Что же, за ними за всеми аттестаты обеспечены!
— Не так ли, господа?
Справедливость требует сказать, что среди захлебывающихся черносотенством учителей нашелся один, который, отбросив всякую политику, требовал одного — знаний. Это — преподаватель физики и математики.
Эта история является другим концом саботажа школы: тысячи пролетарских детей выброшены учителями-саботажниками на улицу, а дети купцов, банкиров, спекулянтов, нефтепромышленников, заводчиков преспокойно учатся, получают аттестаты с тем, чтоб разлететься из осиного гнезда по всей России лютыми врагами трудового народа.
Справедливо ли? И почему осиные ядовитые гнезда должны быть терпимы?..
КАК МЫ ЧИТАЛИ КАРЛА МАРКСА
Недаром и станица-то называлась Усть-Медведица: медведей много водилось в свое время, медвежий угол, непроходимая глушь, — ни железной дороги, ни парохода.

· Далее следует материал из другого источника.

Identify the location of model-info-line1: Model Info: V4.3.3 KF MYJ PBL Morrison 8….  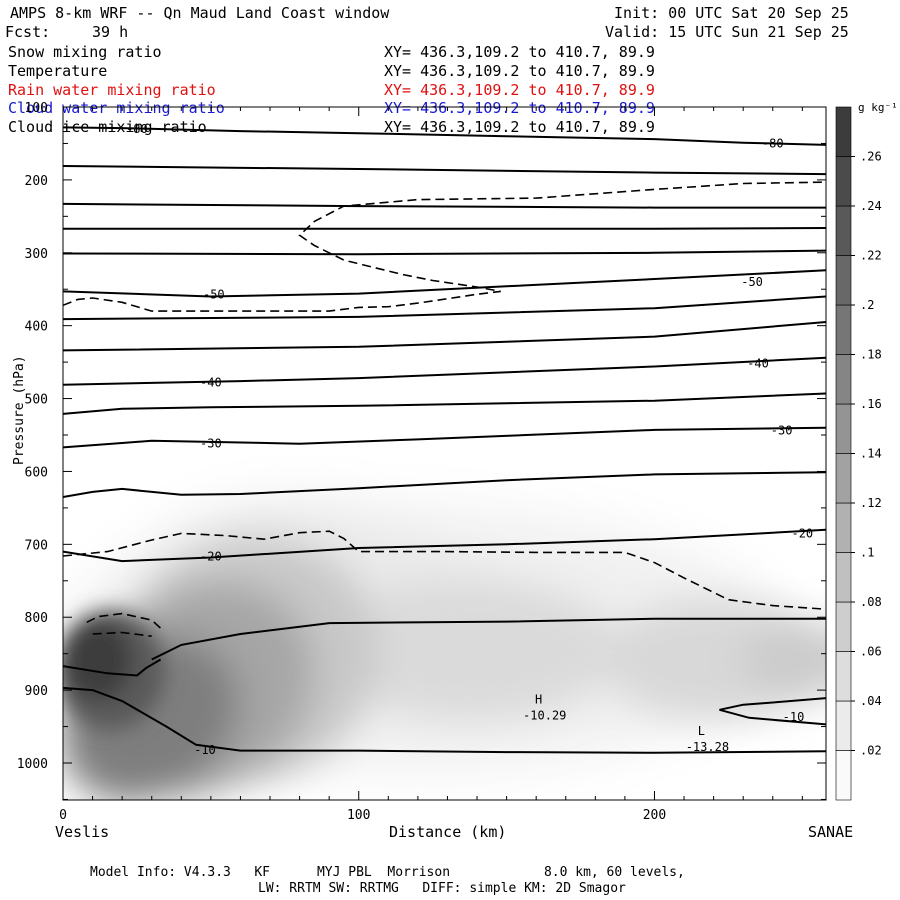
(388, 872).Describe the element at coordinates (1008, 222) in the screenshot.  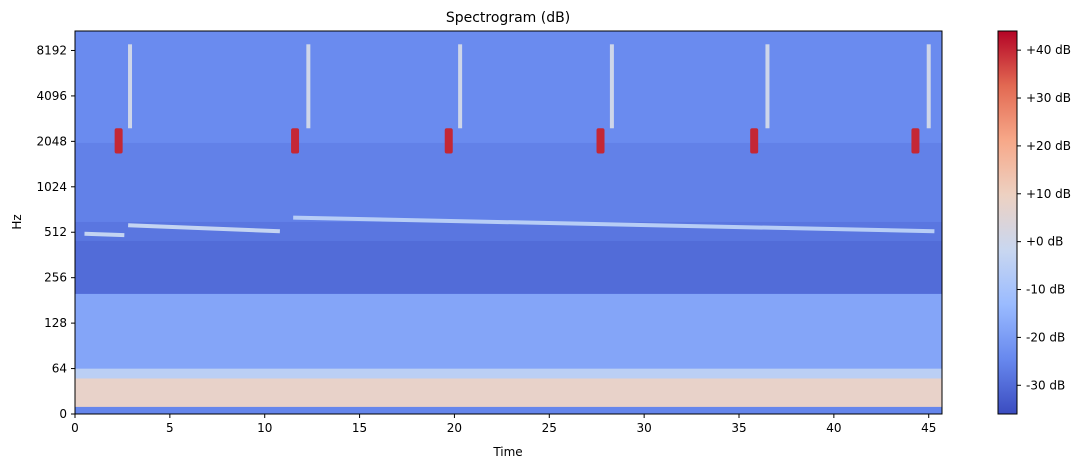
I see `colorbar-gradient` at that location.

Старая седая река, а над рекой горы, а за рекой леса, а на горе станица. Жизнь в ней текла медленно, сонно и... страшно.
Нас душили в гимназии латинским, греческим, законом божиим, давили всем, лишь бы задушить живую душу. Всякую книжку по общественным наукам отнимали, а нас сажали в карцер. И были учителя нашими палачами.
Когда мы кончили и ехали в университет, мы наконец вздохнули от проклятой жизни. Хотелось знаний, свободы, хотелось общественной работы, — живые ростки все-таки остались в душе, даже палачи не сумели их убить.

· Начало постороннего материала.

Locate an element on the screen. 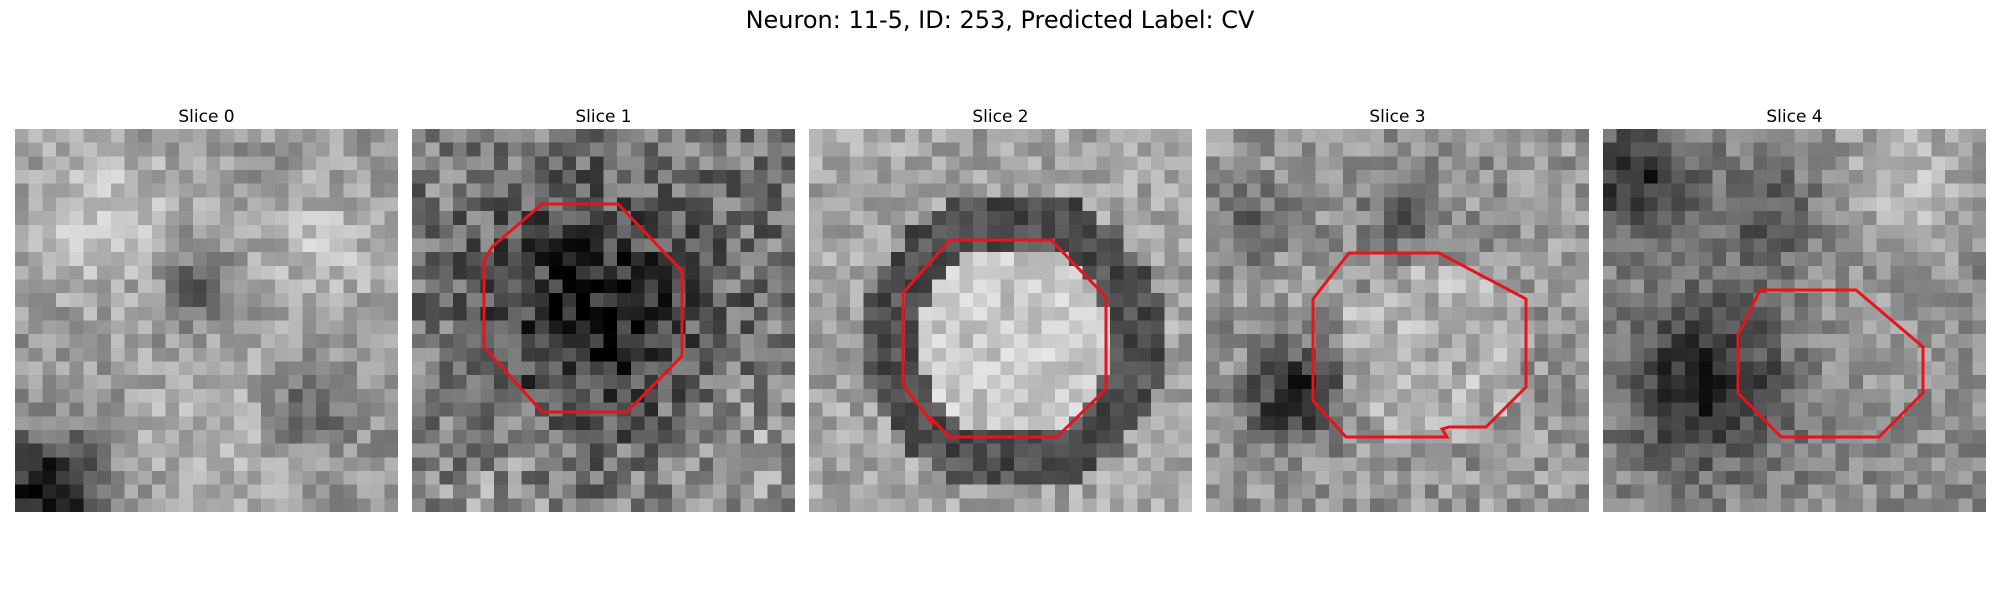 Image resolution: width=2000 pixels, height=600 pixels. slice-title-2: Slice 2 is located at coordinates (1000, 117).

Но в Питере оказалось еще хуже, — стояла удушливая тьма самодержавия и в общественной жизни и в университете.
Как это ни странно, мы были социалистами. Правда, наивными, невежественными; но постоянно кололо в душе жало, что нельзя жить, радоваться солнцу, деревьям, морской глади, человеческим голосам среди нечеловеческой нищеты, тьмы, нечеловеческих страданий народных.
А жить так хотелось!
Верилось в какое-то чудо: вдруг что-то случится, и все переменится, и придет счастье народное.
Иногда приходило отчаянье, и странной казалась эта наивная вера среди полицейщины, жандармов, шпионов, провокаторов, среди тюрем, ссылок, казней, каторги.
Сердце и глаза жадно искали, на что бы опереться.
Студенты и курсистки сбивались в кружки для самообразования. Попал и я в один такой кружок.
Я в первый раз услыхал, что есть наука — политическая экономия, что весь строй жизненный в конечном счете определяется экономическим строением, что существует Карл Маркс. Невежество тащилось за мной пудовыми гирями.
В кружке решили читать «Капитал» Карла Маркса.
Ну, Маркса так Маркса, — мне было все равно.
Один из старых студентов сказал:
— Что вы! Да разве можно начинать с Маркса, не имея ни малейшего представления о политической экономии? Ведь все равно ничего не поймете, только время убьете. Возьмите любой учебник политической экономии, вызубрите, — ну, тогда, пожалуй, и приступайте к Марксу.